次の質問をする際には,生徒たちに答えてもらう前に,ゆっくり考える時間を与える。(生徒たちが聖典の中に見いだすことについてじっくり考えることを学ぶときに,御霊がさらなる真理を明らかにされることに再度気づいてもらう。)

  • イエス・キリストが苦しみを受けられたこれらの理由から,イエス・キリストについてあなたは何を学ぶことができるでしょうか。

  • これらの理由は,あなた個人にとってどのような意味がありますか。

贖罪を通して,イエス・キリストはわたしたちの身代わりとなられたことを生徒たちに強調する。すなわちキリストはわたしたちに代わって,わたしたちの重荷を背負われ,わたしたちの罪のために苦しみを受けられたということである。十二使徒のパウロは,次のように説明した。「〔父なる〕神はわたしたちの罪のために,罪を知らないかた〔御子キリスト〕を罪とされた〔つまりイエスは罪を知らない〕。それは,わたしたちが,彼〔イエス〕にあって神の義となるためなのである。」(2コリント5:21)それはまるで,わたしたちの救い主である主が,次のものを与えてくださったかのようである。「わたしのところへ来なさい。わたしはあなたの罪を取り除き,わたしの義を与えよう。」

イエス・キリストが贖罪を行われたことによって,わたしたちが悔い改めるならば,罪が赦されるようになったことを証する。
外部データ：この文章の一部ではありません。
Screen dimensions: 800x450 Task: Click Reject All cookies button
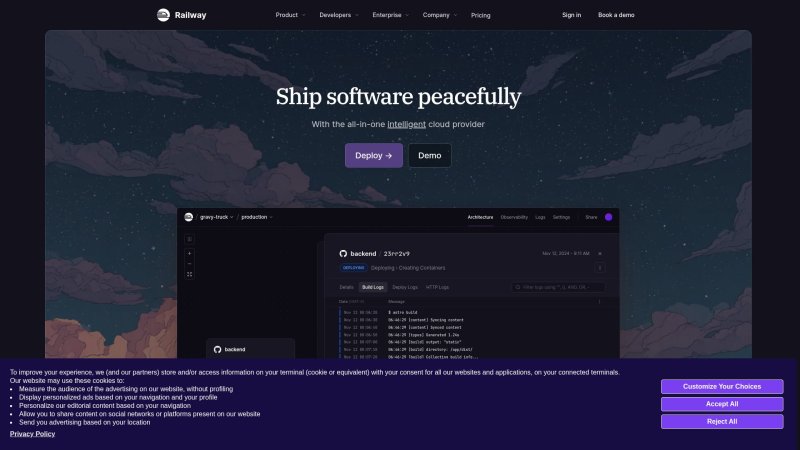722,421
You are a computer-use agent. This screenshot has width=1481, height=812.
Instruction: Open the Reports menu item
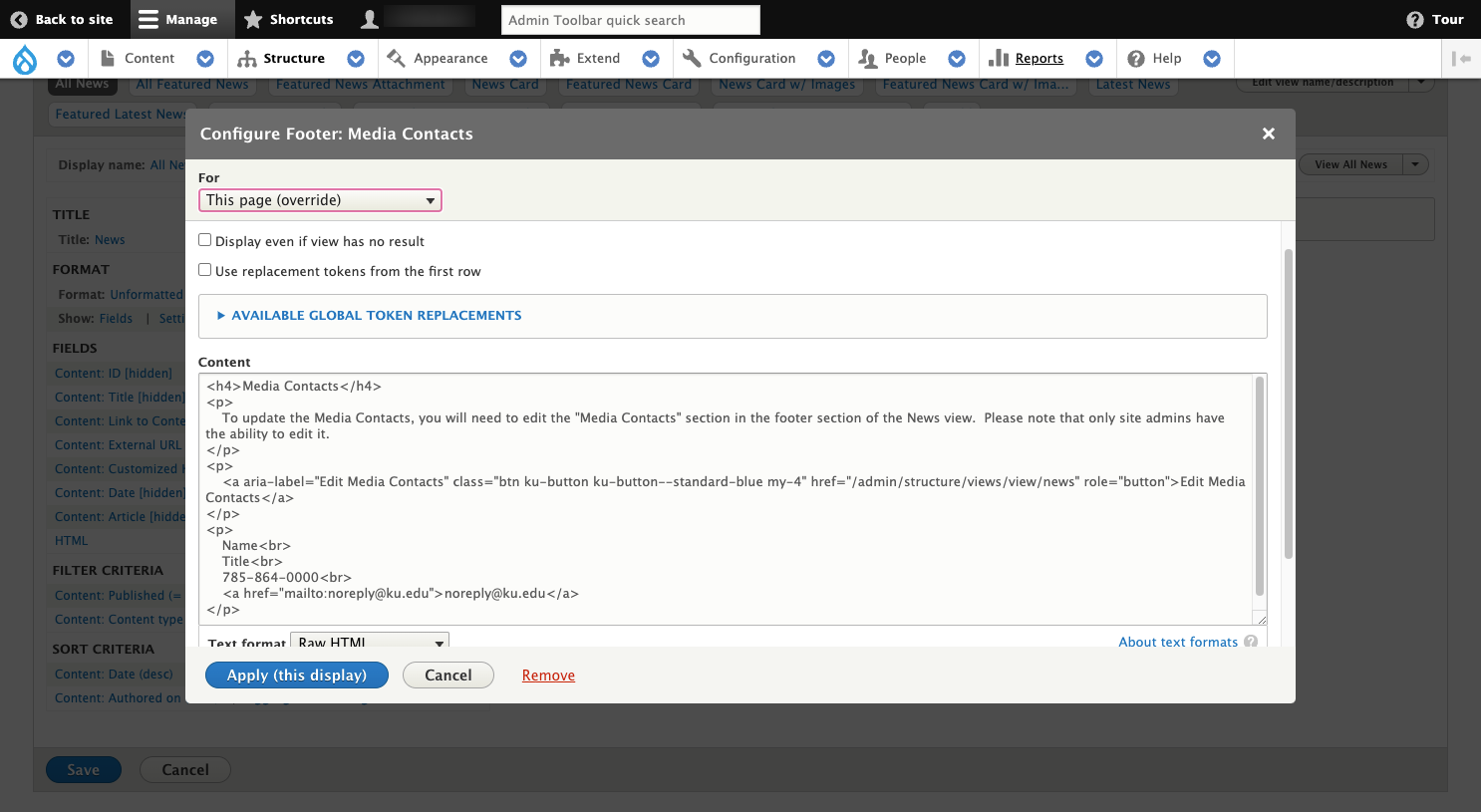pyautogui.click(x=1038, y=59)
わたしたちに代わって救い主が犠牲となられたことにより,わたしたちは天父のみもとに帰って,永遠の家族としてともに暮らす道が備えられているのである天父とわたしたちへの大いなる愛のゆえに,イエス・キリストは贖罪のために自らをささげられた。自分たちの生活の中で,贖罪の祝福をもっと効果的に求め享受するにはどうしたらよいかをよく考えるように,生徒たちに勧める。

アルマ7:11-13

イエス・キリストの贖罪は,主の恵みや人に能力を授ける力をわたしたちに与えてくださった

十二使徒定員会のニール・A・マックスウェル長老の次の話を見せて,生徒の一人に読んでもらう。

Elder Neal A. Maxwell

「苦痛が最高潮に達したとき,それはイエスの特別な知力をもってしても想像し得ないものとなりました。 ……
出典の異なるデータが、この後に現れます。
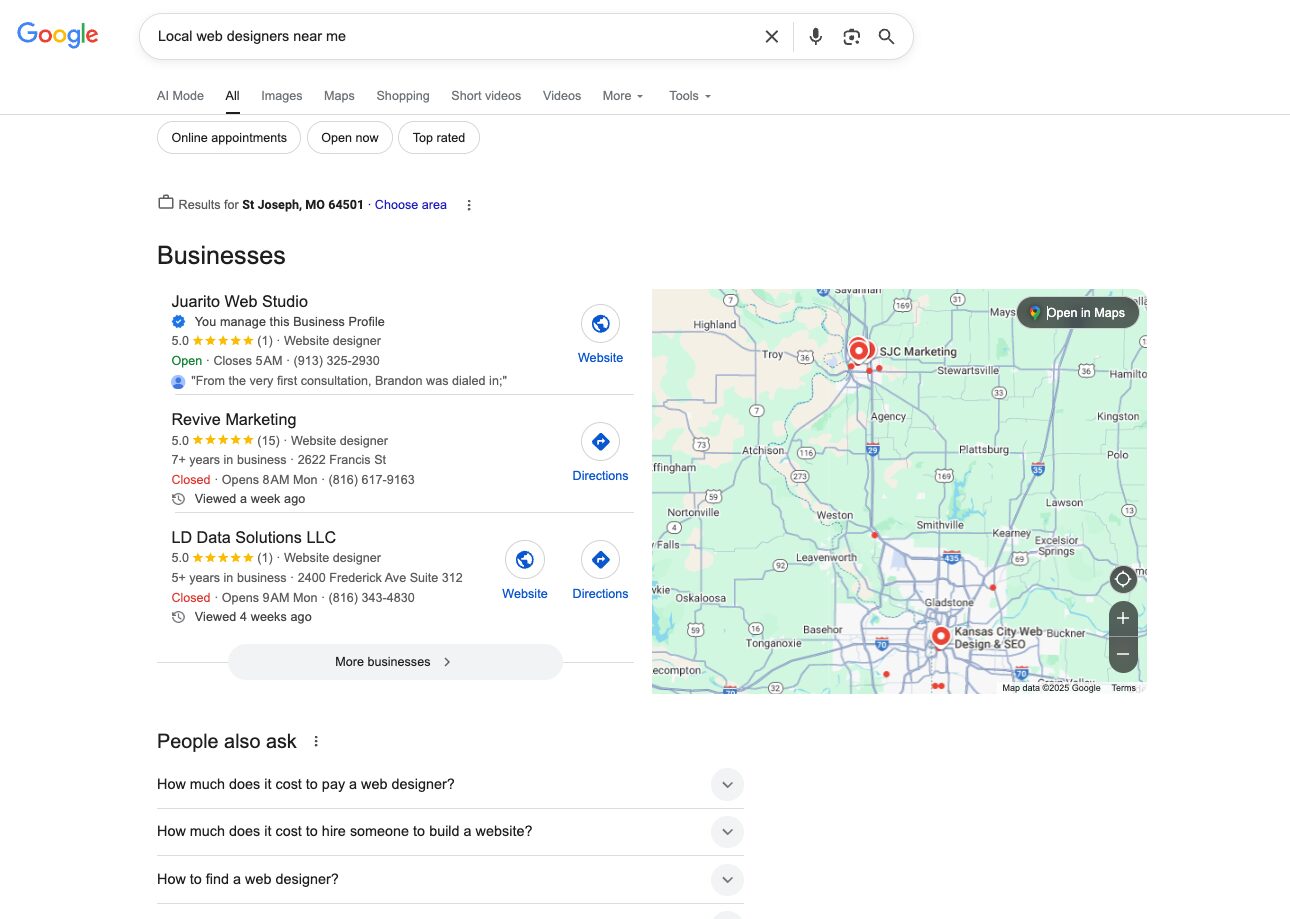Start voice search with microphone icon

pyautogui.click(x=816, y=37)
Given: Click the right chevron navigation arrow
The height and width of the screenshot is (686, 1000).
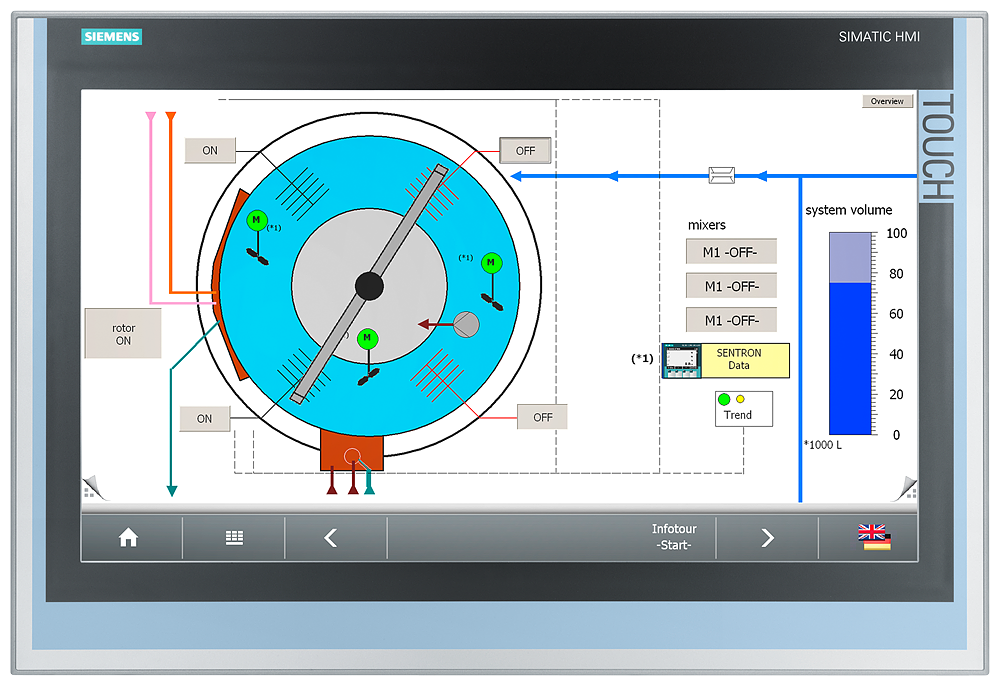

過去,現在,未来の全人類の罪の重荷が,完全で,罪のない,繊細なお方に課せられたのです。……わたしたちの不完全さや病気は,何らかの形で主の贖罪の一部をなしているのです。(アルマ7:11-12イザヤ53:3-5マタイ8:17を参照。) ……

…… イエスが味わった苦痛は筆舌に尽くせないものであり,十字架上で『わたしをお見捨てになったのですか』という言葉を引き出したほどでした(マタイ27:46)」。(「喜んで服従する」『聖徒の道』1985年7月,73-74)
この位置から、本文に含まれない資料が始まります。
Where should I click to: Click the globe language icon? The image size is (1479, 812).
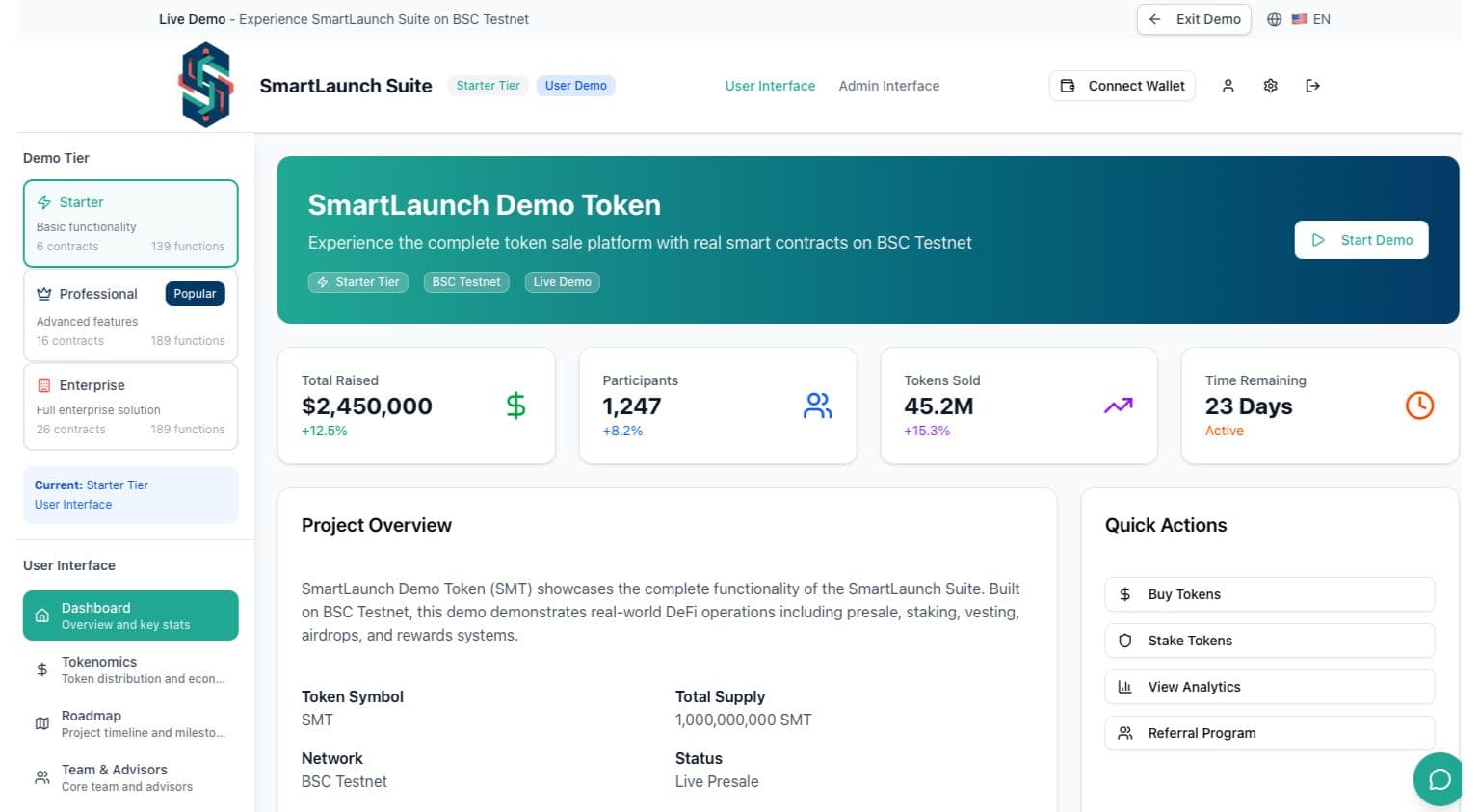tap(1274, 19)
  • 「主の贖罪の一部」という言葉で,マックスウェル長老は何を意味したと思いますか。

  • わたしたちの罪に加えて,他に何が救い主の苦しみに加えられたとマックスウェル長老は述べているでしょうか。

一人の生徒に,アルマ7:11-13を声に出して読んでもらう。その他の生徒たちにも一緒に黙読してもらい,その他,救い主が苦しまれた死すべき肉体の状態を確認してもらう。生徒たちが見つけたことを述べてもらい,それらをホワイトボードに書く。(答えには苦痛,苦難,誘惑,病気,不完全さや死などが挙げられることが望ましい。)これらの状況の意味と,わたしたちがそれらを経験するとき,イエス・キリストが聖霊を通してどのようにわたしたちを祝福されるかを話し合う。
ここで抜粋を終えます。